Studio album by Stephen Duffy
- Released: April 1985
- Studio: The Manor, Shipton-on-Cherwell, Oxfordshire; Fallout Shelter, Hammersmith, London
- Genre: Pop
- Label: 10 Records
- Producer: Stephen Duffy; Booker T. Jones; Stephen Street; J.J. Jeczalik; Nicholas Froome;

Stephen Duffy chronology
|  | The Ups and Downs (1985) | Because We Love You (1986) |

= The Ups and Downs (album) =

The Ups and Downs is the debut album by the English singer/songwriter Stephen Duffy (released under the name Stephen "Tin Tin" Duffy). It was released in April 1985 and reached No. 35 on the UK Albums Chart.

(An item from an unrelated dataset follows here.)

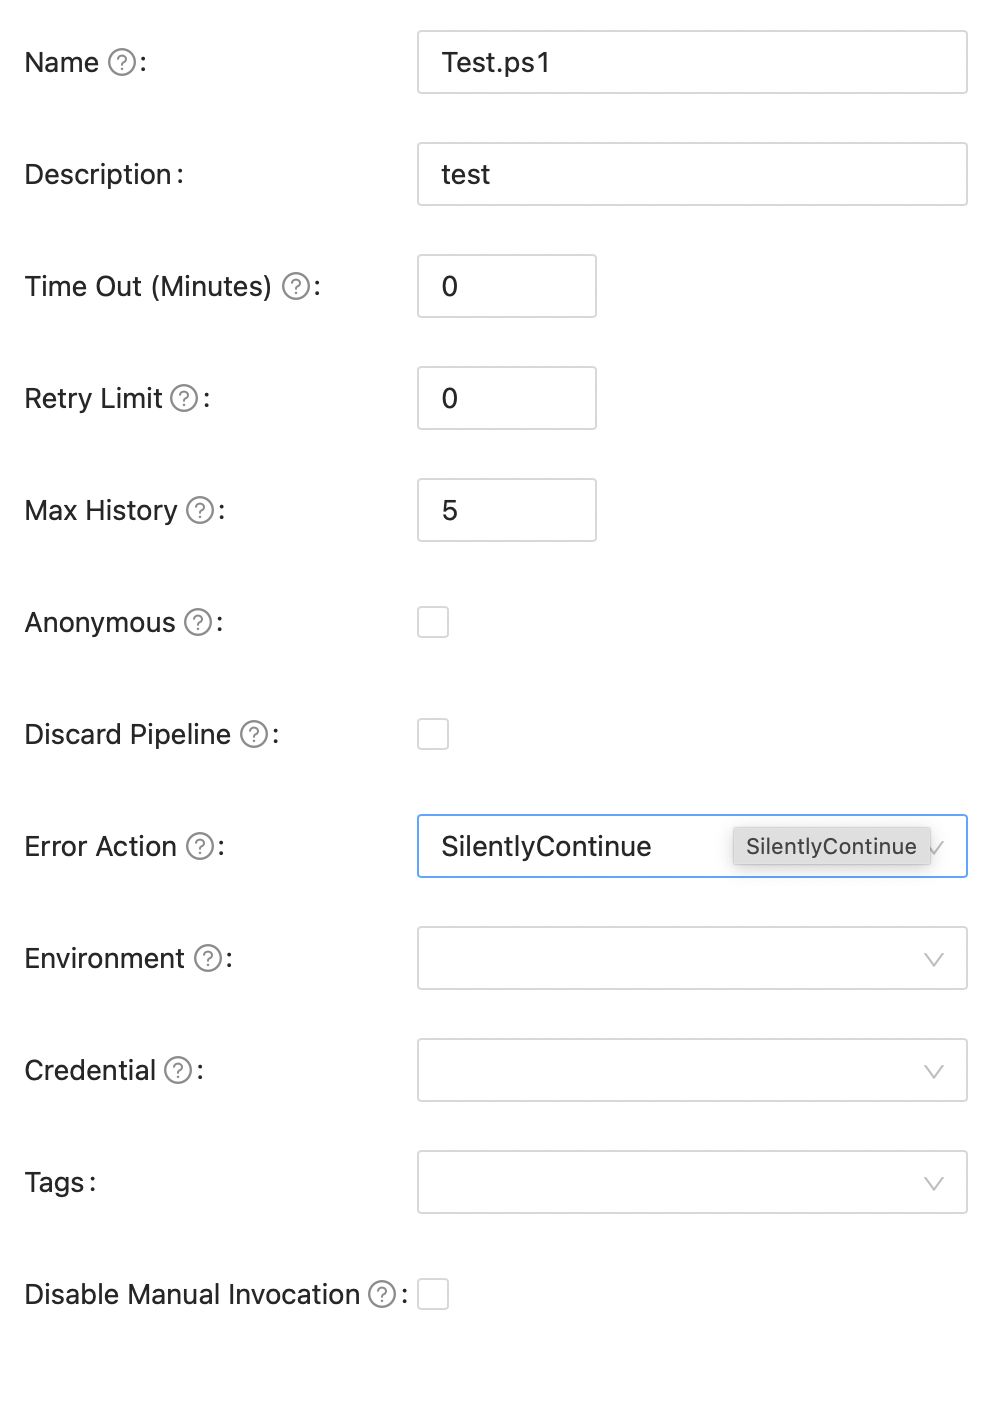Select the Description text field

[x=692, y=174]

It includes the UK No. 4 single, "Kiss Me", a solo re-recording of a song originally recorded with his earlier band, Tin Tin. A second single from the album, "The Icing on the Cake" reached #14 in the UK. Although further singles from the album were released, none charted within the top 75.

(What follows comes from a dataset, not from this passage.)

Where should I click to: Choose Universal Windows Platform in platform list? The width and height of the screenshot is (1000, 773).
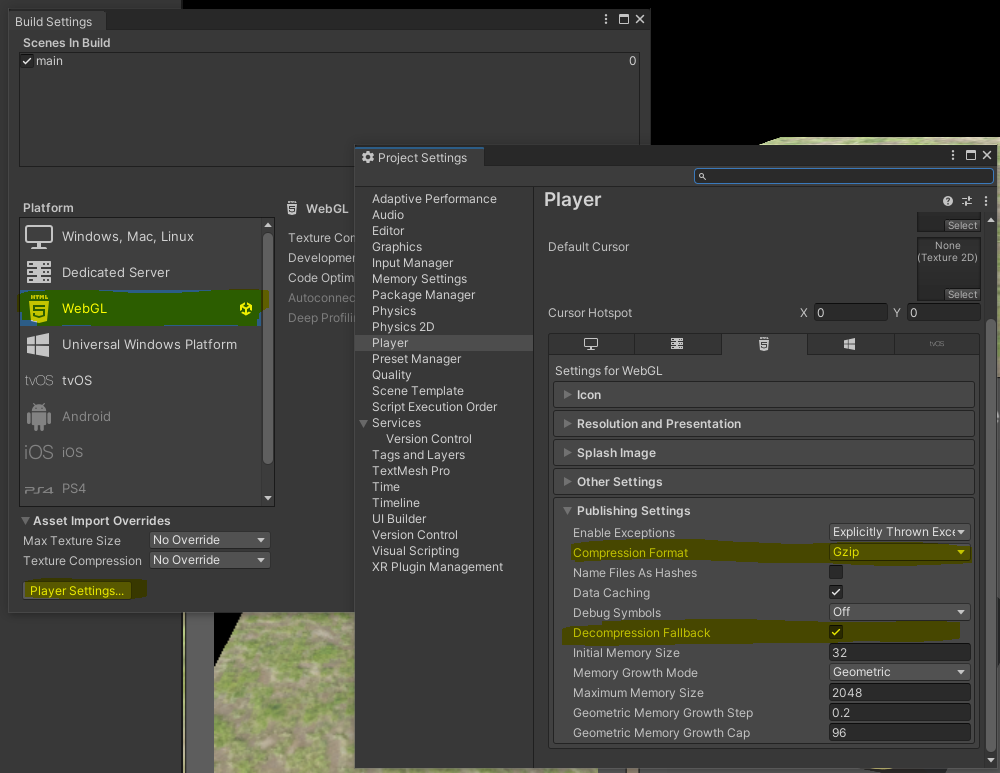pos(148,345)
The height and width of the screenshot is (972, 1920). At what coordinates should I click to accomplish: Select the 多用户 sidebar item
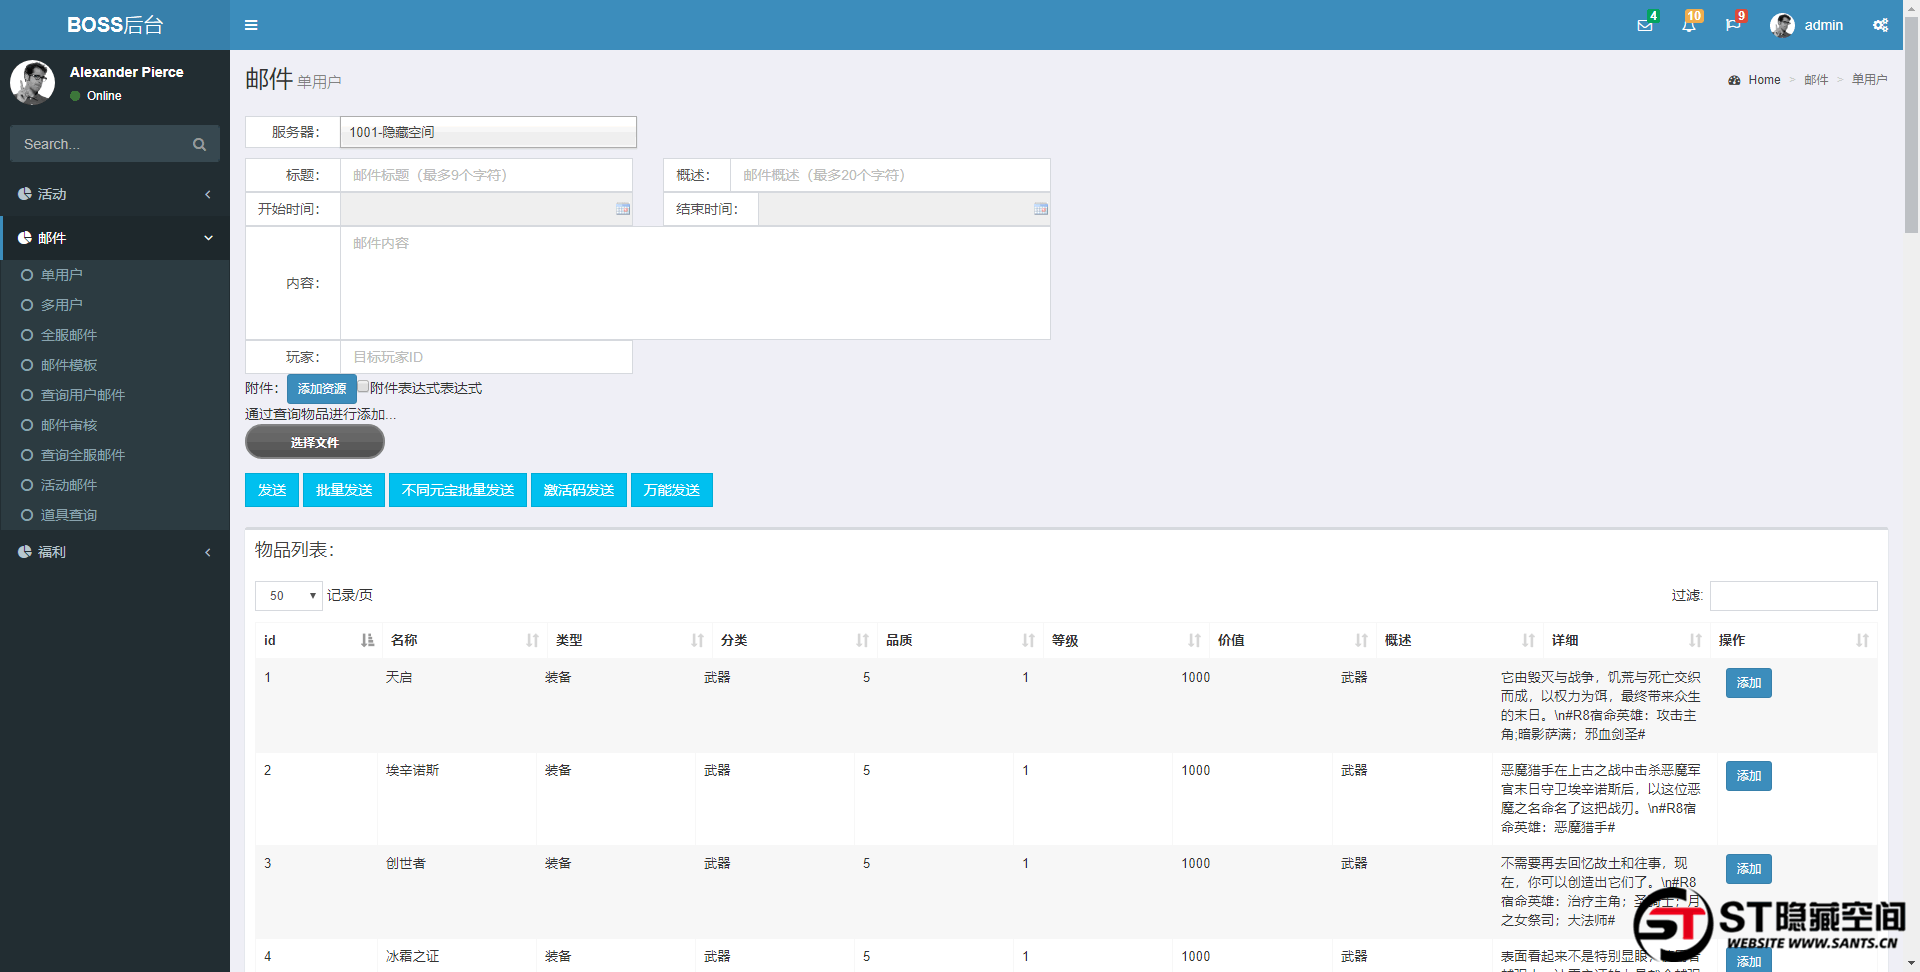pos(62,305)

During a 2008 interview to promote its expanded CD reissue, Duffy commented that "I never liked The Ups and Downs. I enjoyed mixing with Stephen Street and making 'The Icing on the Cake' but the rest of it is just a mess."

Professional ratings
Review scores
| Source | Rating |
| AllMusic | Star |

==Track listing==
All tracks composed by Stephen Duffy; except where noted.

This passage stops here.